As for the 2 MiB or 4 MiB page translations, the ITLB allows the following:

16 entries per thread
Fully associative
Duplicated for every thread

The DTLB of the Sunny Cove architecture supports loading and storing in different ways.

For the load operation, the DTLB allows three different types of page translation in different ways.

For example, for 4 KiB page translations, the DTLB allows the following:

64 entries
4-way set associative
Competitively shared

For 2 MiB or 4 MiB page translations, the DTLB supports the following:

32 entries
4-way set associative
Competitively shared

And for 1G page translations, it allows the following:

8 entries
8-way set associative
Competitively partition

For store operations, the DTLB supports all pages and allows the following:

16 entries
16-way set associative
Competitively partitioned

As for the additional STLB, it supports 16-way set associative, 2048 entries for all pages. And, when it comes to partitioning operations, the STLB allows the following:

The 4 KiB pages can use all 2,048 entries
The 2 MiB or 4 MiB pages can use 8-way sets or 1024 entries shared with 4 KiB pages and
The 1 GiB pages can use 8-way sets or 1024 entries shared across 4 KiB pages.

Scheduler Ports

The Sunny Cove processors come with an enlarged scheduler with two additional ports.

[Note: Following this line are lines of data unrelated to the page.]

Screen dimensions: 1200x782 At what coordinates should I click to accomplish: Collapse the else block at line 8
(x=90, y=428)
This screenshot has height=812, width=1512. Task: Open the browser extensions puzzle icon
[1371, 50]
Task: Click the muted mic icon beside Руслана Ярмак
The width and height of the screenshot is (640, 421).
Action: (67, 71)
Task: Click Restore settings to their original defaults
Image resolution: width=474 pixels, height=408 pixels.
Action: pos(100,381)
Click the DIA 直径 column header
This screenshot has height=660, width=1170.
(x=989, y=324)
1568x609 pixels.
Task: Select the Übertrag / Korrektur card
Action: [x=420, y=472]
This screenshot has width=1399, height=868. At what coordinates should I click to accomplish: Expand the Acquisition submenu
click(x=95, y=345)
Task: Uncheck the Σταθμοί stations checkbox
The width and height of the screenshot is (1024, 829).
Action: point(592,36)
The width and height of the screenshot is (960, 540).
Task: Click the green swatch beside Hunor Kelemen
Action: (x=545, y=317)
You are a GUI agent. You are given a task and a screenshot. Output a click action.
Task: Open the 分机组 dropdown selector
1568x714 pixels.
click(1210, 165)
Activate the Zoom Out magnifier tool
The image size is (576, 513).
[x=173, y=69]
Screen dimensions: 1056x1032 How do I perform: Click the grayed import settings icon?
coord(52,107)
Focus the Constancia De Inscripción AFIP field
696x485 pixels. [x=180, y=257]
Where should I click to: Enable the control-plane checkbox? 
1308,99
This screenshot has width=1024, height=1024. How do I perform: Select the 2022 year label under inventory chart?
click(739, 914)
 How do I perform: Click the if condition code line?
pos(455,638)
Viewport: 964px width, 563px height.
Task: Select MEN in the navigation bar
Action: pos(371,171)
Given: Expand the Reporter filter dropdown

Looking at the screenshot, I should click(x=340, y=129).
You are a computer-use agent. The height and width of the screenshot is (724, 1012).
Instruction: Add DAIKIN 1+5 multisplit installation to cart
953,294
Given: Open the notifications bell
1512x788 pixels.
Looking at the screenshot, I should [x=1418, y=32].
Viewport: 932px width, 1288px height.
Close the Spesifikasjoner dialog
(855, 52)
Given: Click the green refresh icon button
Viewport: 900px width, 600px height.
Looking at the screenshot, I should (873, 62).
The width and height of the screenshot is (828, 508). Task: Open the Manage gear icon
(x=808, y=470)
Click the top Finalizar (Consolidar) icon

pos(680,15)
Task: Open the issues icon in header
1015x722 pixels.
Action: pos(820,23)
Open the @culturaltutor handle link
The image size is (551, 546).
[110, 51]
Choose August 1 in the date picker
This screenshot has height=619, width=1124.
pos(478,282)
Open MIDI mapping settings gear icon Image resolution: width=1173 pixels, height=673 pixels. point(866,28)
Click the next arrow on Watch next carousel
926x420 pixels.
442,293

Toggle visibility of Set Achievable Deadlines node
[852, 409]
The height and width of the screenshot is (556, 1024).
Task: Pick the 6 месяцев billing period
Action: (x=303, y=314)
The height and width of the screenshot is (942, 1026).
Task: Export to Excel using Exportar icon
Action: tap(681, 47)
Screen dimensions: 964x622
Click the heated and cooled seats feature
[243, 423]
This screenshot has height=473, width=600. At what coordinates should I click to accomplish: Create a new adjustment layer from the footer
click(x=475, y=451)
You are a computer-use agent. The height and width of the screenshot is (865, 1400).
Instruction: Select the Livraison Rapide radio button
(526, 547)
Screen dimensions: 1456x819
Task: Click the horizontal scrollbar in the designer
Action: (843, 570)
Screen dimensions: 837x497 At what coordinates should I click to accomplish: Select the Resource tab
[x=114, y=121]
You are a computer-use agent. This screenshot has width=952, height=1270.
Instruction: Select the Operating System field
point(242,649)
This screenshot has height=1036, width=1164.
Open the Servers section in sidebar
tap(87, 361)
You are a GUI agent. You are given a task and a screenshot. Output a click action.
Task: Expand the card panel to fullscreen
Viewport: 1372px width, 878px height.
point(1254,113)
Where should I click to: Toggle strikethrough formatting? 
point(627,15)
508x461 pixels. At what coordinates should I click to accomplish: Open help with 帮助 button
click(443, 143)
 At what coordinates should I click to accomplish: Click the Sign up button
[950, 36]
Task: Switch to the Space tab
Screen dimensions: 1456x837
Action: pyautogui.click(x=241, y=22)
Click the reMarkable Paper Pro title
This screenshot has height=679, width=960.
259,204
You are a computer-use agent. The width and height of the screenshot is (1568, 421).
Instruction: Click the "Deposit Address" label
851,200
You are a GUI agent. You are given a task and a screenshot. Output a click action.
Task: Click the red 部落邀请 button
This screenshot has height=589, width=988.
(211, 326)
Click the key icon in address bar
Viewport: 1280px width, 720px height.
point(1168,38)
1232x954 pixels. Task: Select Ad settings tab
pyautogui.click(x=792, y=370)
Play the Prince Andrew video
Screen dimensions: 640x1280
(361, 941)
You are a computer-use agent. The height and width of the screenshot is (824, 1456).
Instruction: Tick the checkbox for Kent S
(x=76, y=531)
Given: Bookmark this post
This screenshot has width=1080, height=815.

All these ports have a specific purpose to serve during the memory operations. All these are wider and can dispatch up to ten operations in every cycle.

If you consider the arithmetic perspective of the execution engine, the functionality is boosted by the four workhorse ports.

If you consider the vector point of view, the performance of the Sunny Cove is retained by the three FMAs and ALUs.

However, the addition of another shuffle unit on Port 1 is a significant change in its architecture which allows easy moving of data within the register.

Some of the ports of the scheduler may be designated for multiple purposes, while a few may serve a single purpose.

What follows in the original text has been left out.